试题题干
Reading Comprehension: In the passage, there are five questions with four choices marked A, B, C and D. Choose the best answer and then blacken the corresponding letter on your Answer Sheet.
What will people use the Internet for? Shopping and banking will be big growth areas. Henley predicts that, from under 1% of all purchases today, it will account for 6.4% of purchases within four years, amounting to 42 billion. Sales have already started with dry goods such as books and CDs and, as people learn to trust it, will move on to regular purchases such as food. Iceland, the supermarket chain, began computer shopping trials two weeks ago and has already signed up at least 15,000 customers, ranging from busy executives to the housebound. When it links up with digital television, Iceland expects to double that immediately.

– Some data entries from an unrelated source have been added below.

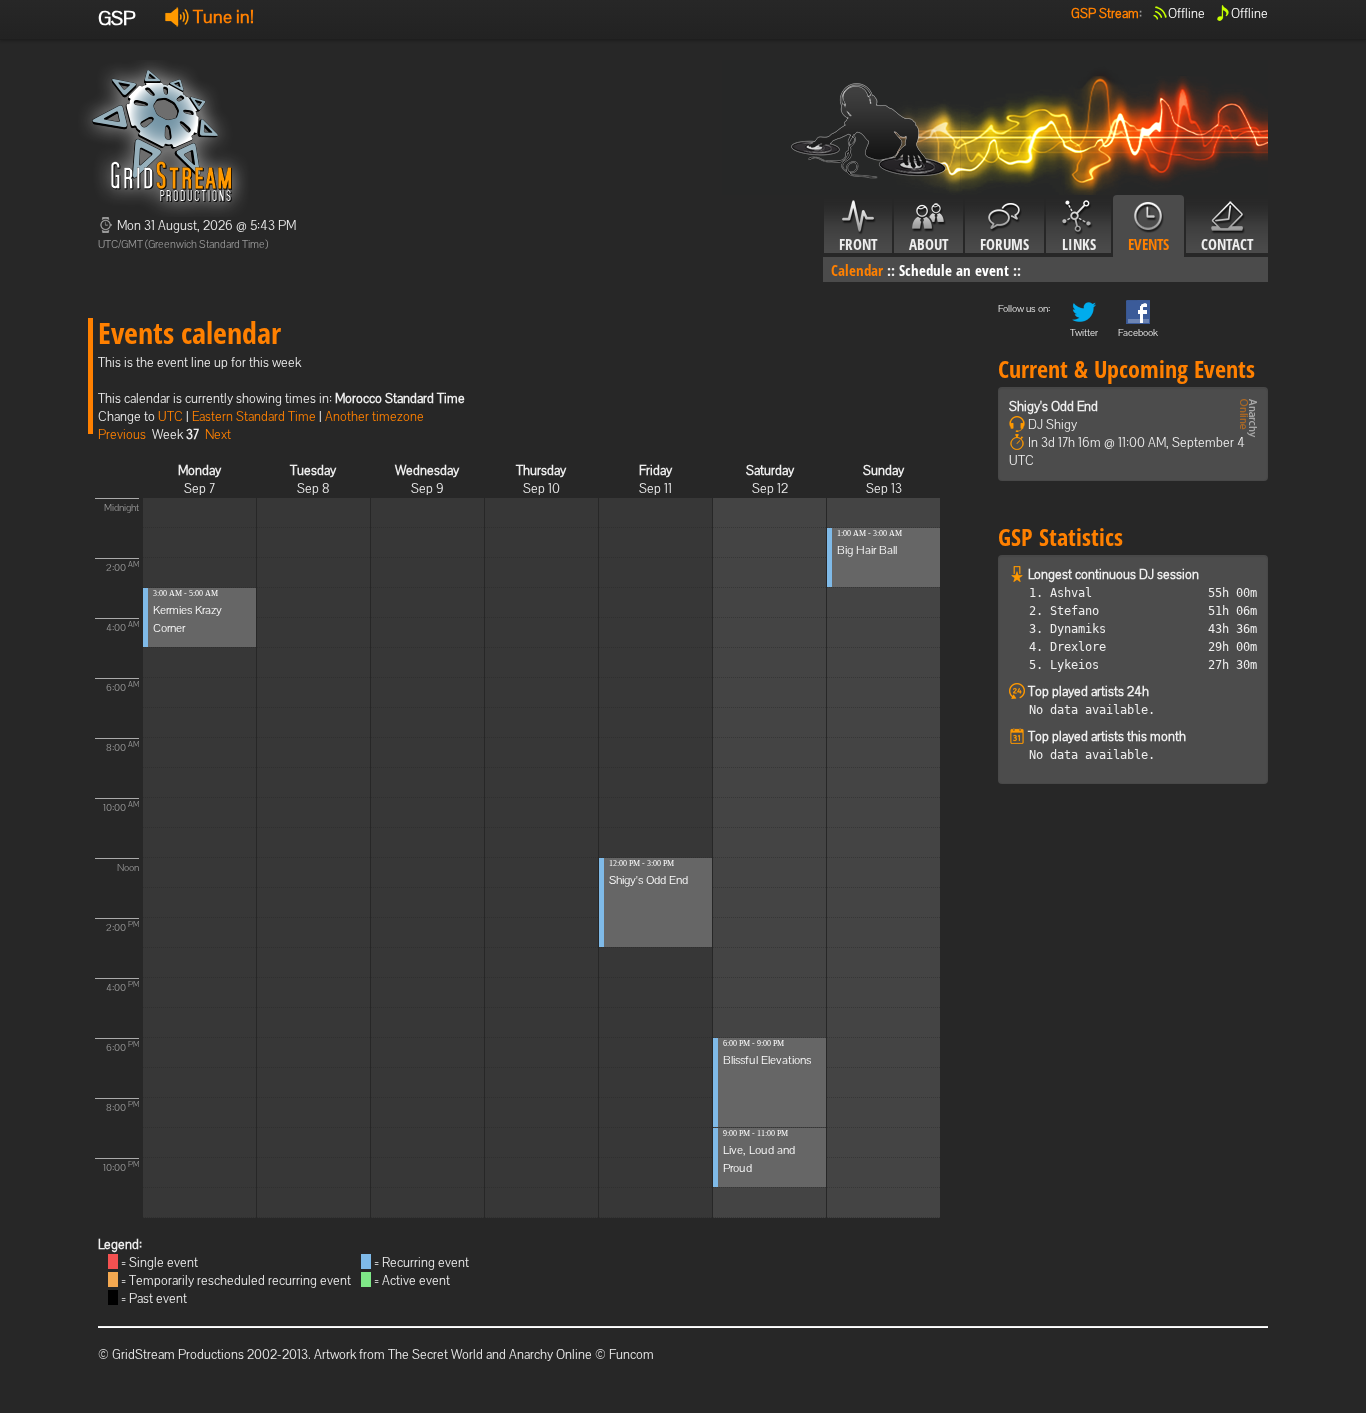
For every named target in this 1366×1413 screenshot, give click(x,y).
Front (858, 244)
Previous (122, 434)
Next (218, 434)
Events (1148, 244)
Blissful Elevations (767, 1060)
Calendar (857, 270)
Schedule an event (954, 270)
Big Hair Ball (867, 550)
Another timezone (374, 416)
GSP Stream (1105, 13)
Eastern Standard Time (254, 416)
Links (1079, 244)
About (928, 244)
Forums (1004, 244)
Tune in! (221, 16)
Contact (1227, 244)
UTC (170, 416)
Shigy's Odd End (648, 880)
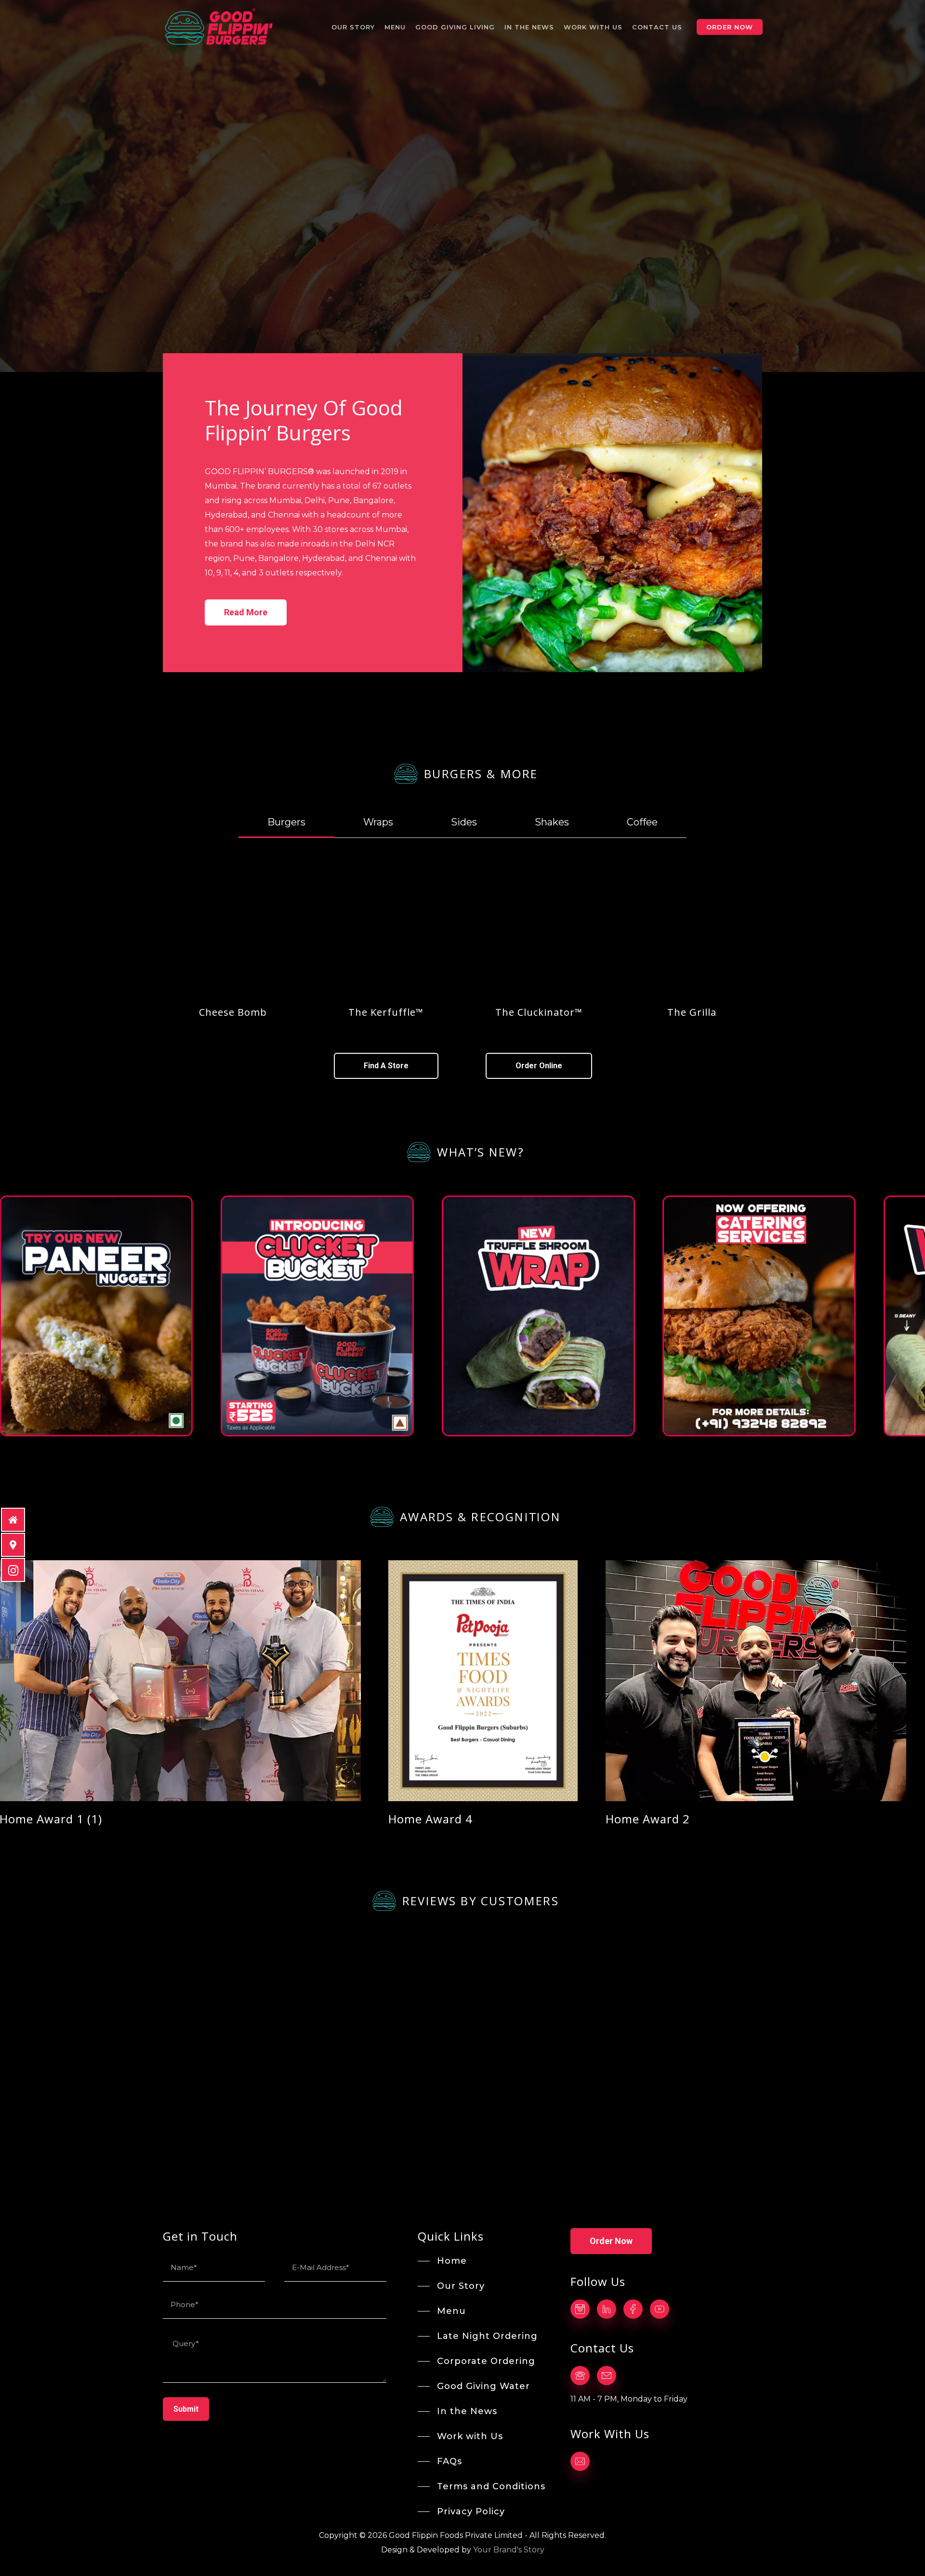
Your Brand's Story (508, 2549)
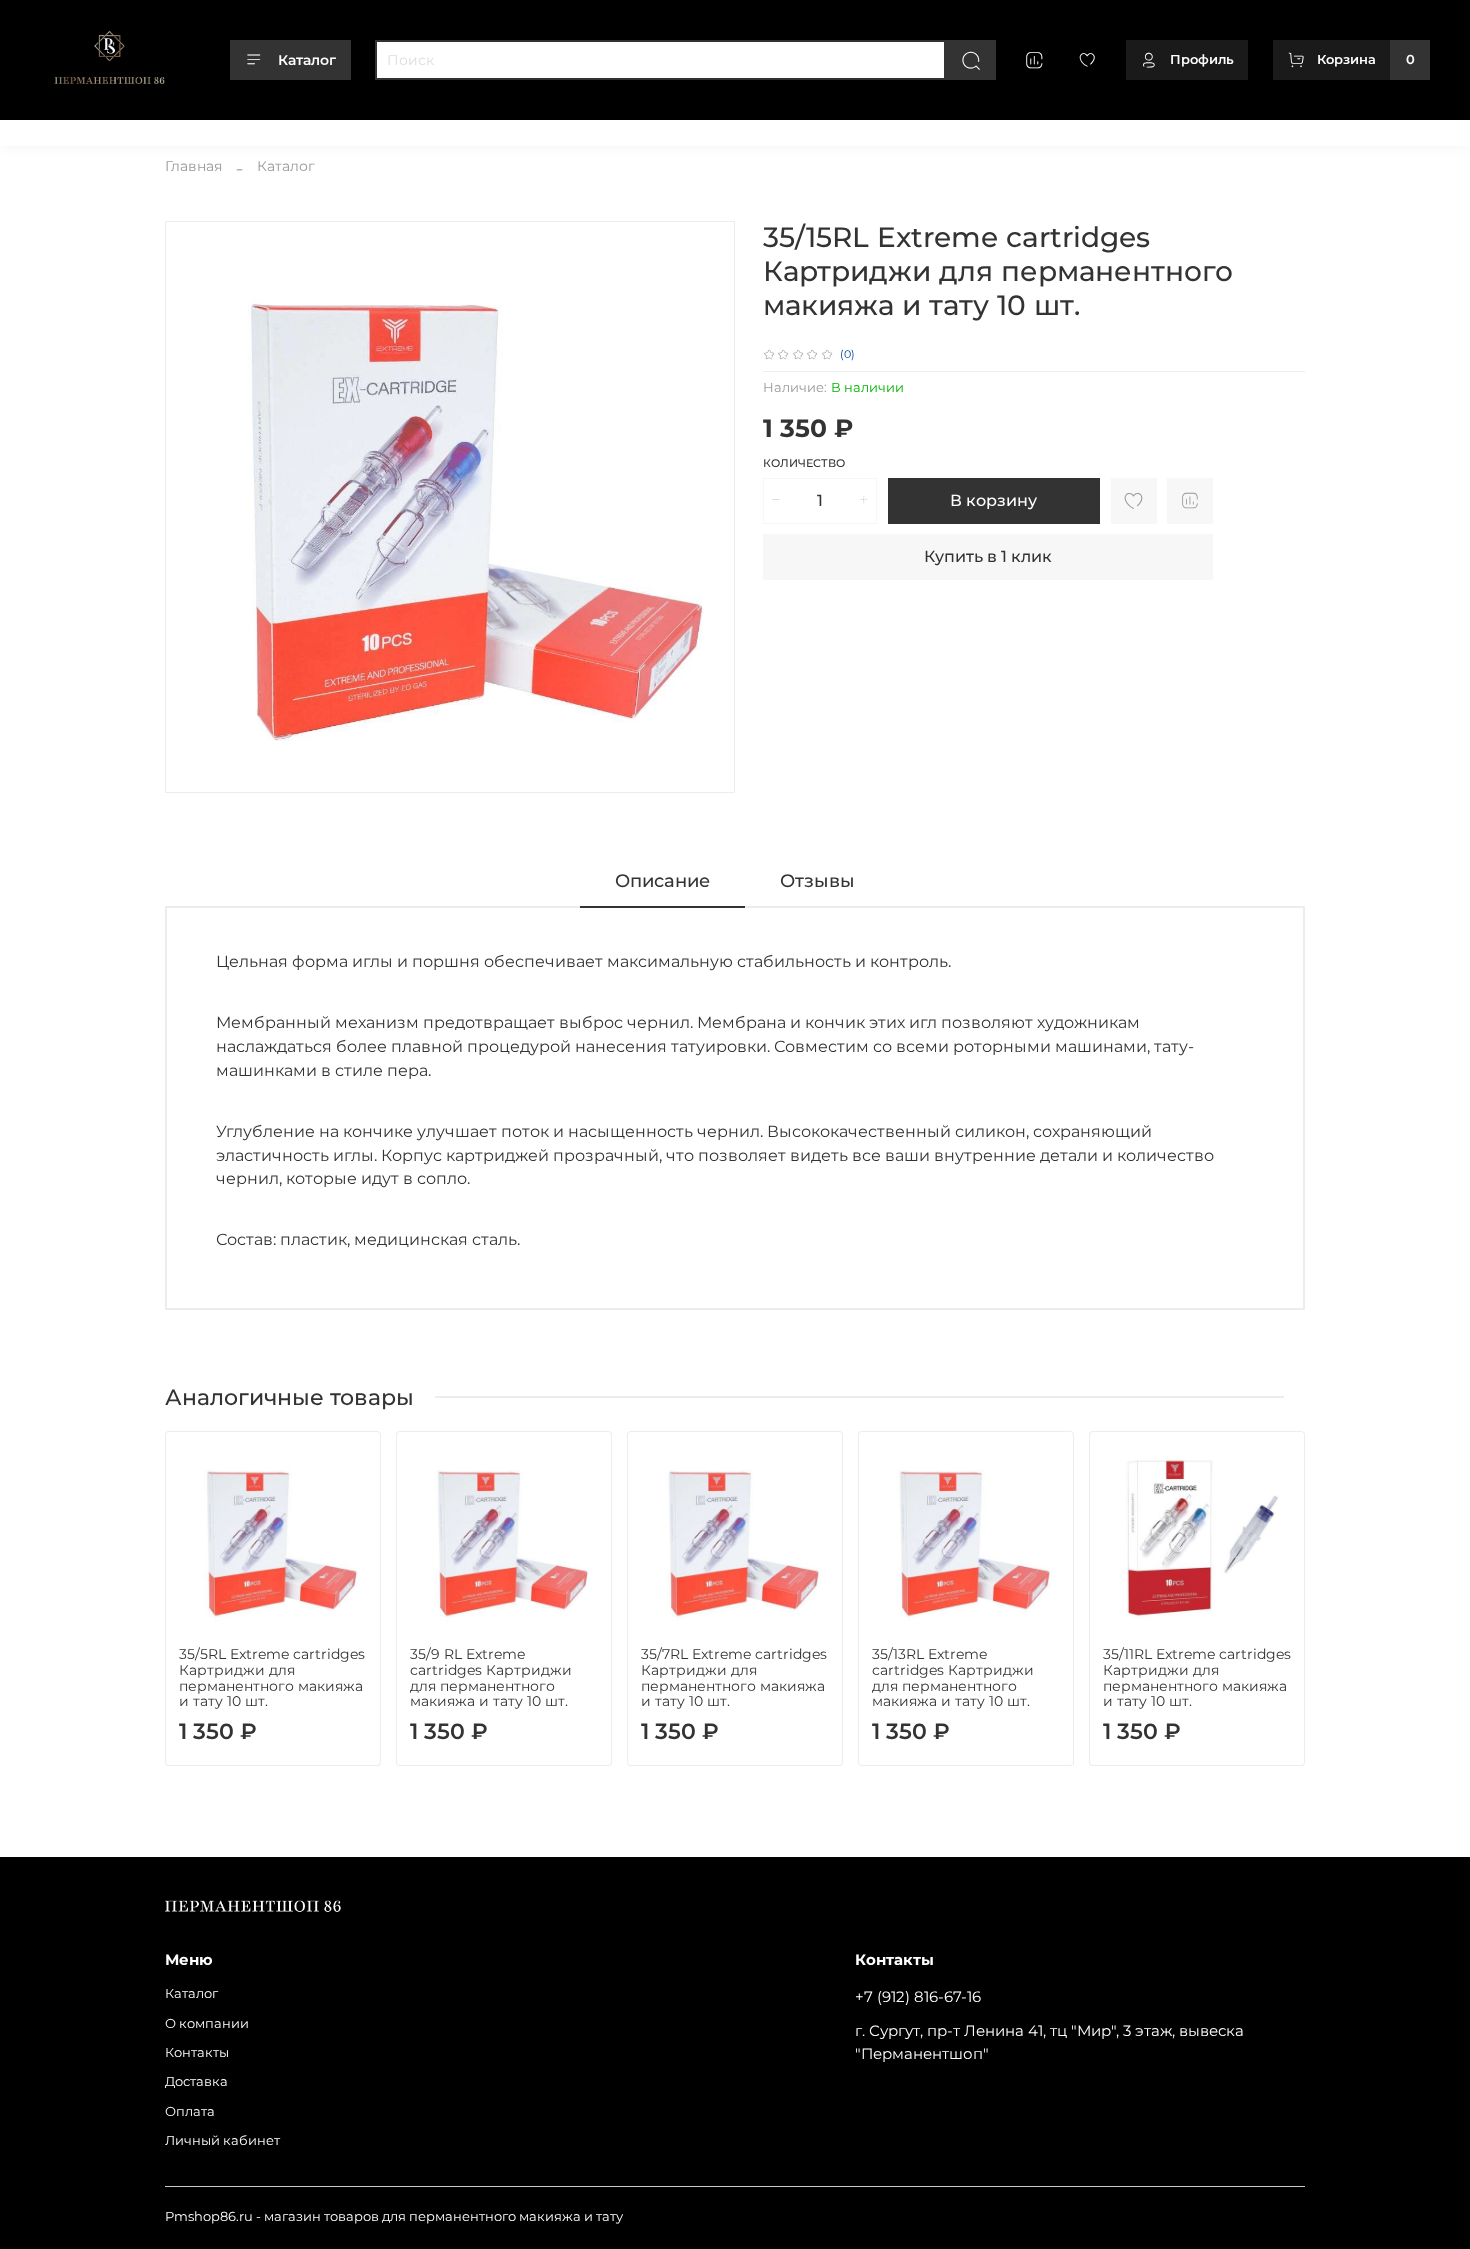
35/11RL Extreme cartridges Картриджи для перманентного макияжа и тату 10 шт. (1197, 1677)
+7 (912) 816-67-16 (918, 1996)
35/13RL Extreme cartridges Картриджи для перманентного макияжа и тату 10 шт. (953, 1677)
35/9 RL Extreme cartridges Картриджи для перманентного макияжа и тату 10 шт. (491, 1677)
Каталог (307, 60)
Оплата (401, 128)
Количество (804, 463)
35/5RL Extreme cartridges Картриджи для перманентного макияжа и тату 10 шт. (272, 1677)
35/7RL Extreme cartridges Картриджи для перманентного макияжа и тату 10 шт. (734, 1677)
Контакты (245, 128)
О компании (153, 128)
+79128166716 (1387, 128)
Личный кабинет (501, 128)
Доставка (326, 128)
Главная (193, 166)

Yet internet-linked televisions and phones may be only the start. One potential breakthrough is Bluetooth named after a 10th century Danish king famed for his rotten front tooth and uniting warring factions in Denmark and Norway.
The modern Bluetooth allows an unlikely array of machines to talk to each other, so that a phone tucked away in a briefcase can remember to send out a signal that turns on a video machine 50 miles away, switches on the heating or starts the cooker. Cars, offices and kitchens will all speak to each other. In Finland, the idea of phones communicating with computerized tills so that you press a button and pay for your supermarket goods or drink from a vending machine is being tested.Said one enthusiast:“Your phone will be your remote control for life.”
As with all revolutions, there are reservations. Health concerns about mobile phones are unresolved, with microwave radiation linked to increased tiredness and headaches in one recent study in Sweden.
Some argue that more sophisticated entertainment at home will deepen antisocial “cocooning” trends, that internet grocery deliveries will kill off the last comer shops, and that a “couch potato” generation of children will grow even more over-fat.
The most significant impact, however, will be in the way we work. Adrian Hosford, director of millennial projects at BT, predicts it will encourage more people to work at home. “People have talked about telecommuting for years, but at last it makes economic sense. Many offices will turn into touchdown centers, where people will only occasionally call in. This is already the case for one in five at BT,” he said.